Good question... it's complicated and comes down to whether the format / print routine writes a null terminator for you or not. Since snprintf() always writes a null terminator, it's safe to use n == n where the buffer includes space for the null terminator, but for other formatting functions the documentation needs to be checked to be sure.

Another wrinkle for snprintf() is that, if you're using it to figure out the buffer size when printing, you need to be careful. From https://en.cppreference.com/w/cpp/io/c/fprintf:

  1. Writes the results to a character string buffer. At most buf_size - 1 characters are written. The resulting character string will be terminated with a null character, unless buf_size is zero. If buf_size is zero, nothing is written and buffer may be a null pointer, however the return value (number of bytes that would be written not including the null terminator) is still calculated and returned.

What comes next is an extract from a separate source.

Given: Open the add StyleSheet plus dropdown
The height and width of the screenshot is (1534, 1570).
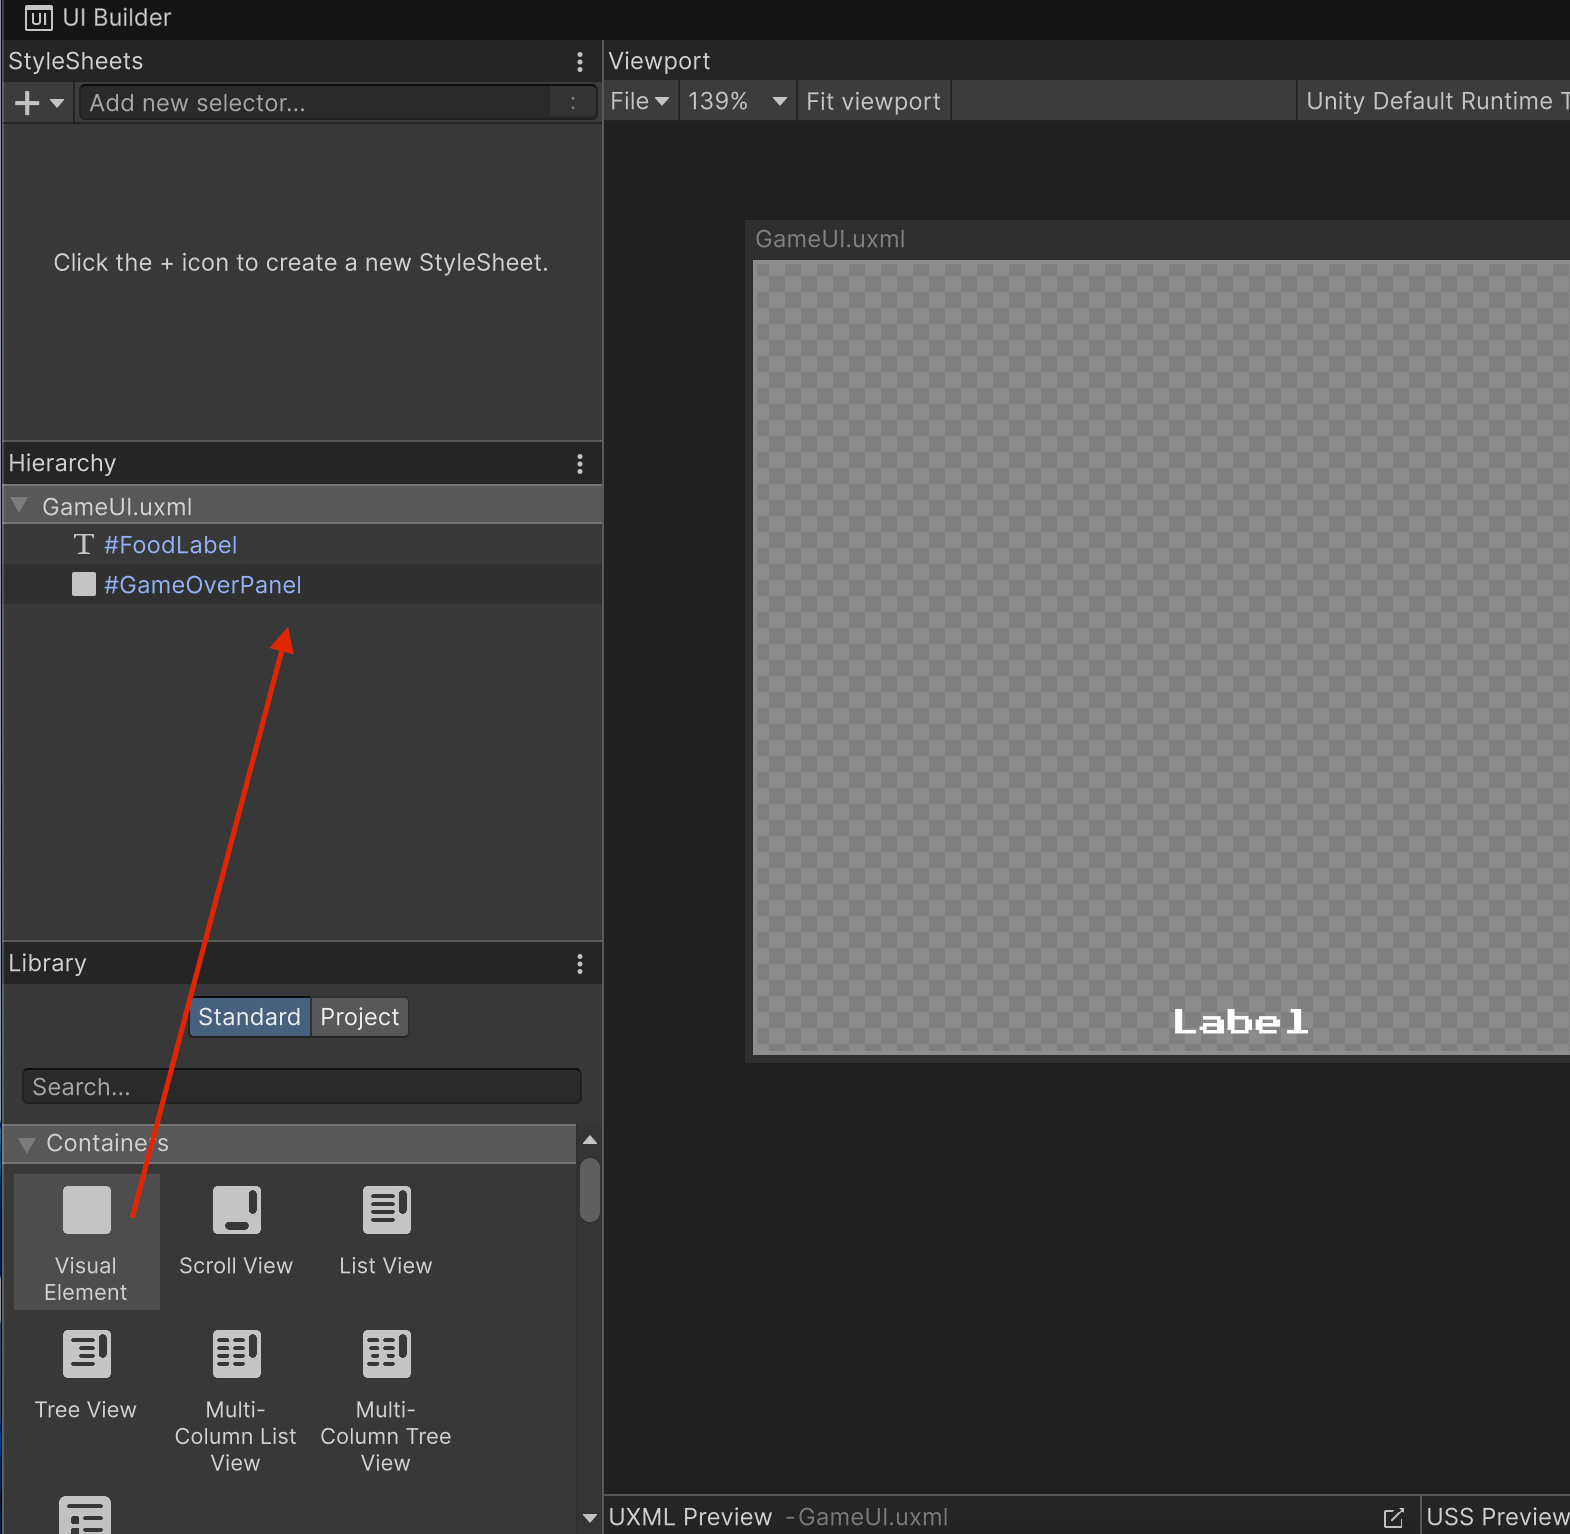Looking at the screenshot, I should [38, 103].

So you might write code like:

// figure out size of formatted string
// NOTE: does _not_ include null terminator!
int n = snprintf(nullptr, 0, "%s\n", "code");

// create a buffer, adding 1 for the null terminator
std::vector<char> buffer(n + 1);

// format string into buffer, again adding 1 for terminator
snprintf(&buffer[0], n + 1, "%s\n", "code");

tl;dr: it's unfortunately complicated and depends on whether the formatter writes a null terminator for you, and in what conditions it writes the null terminator.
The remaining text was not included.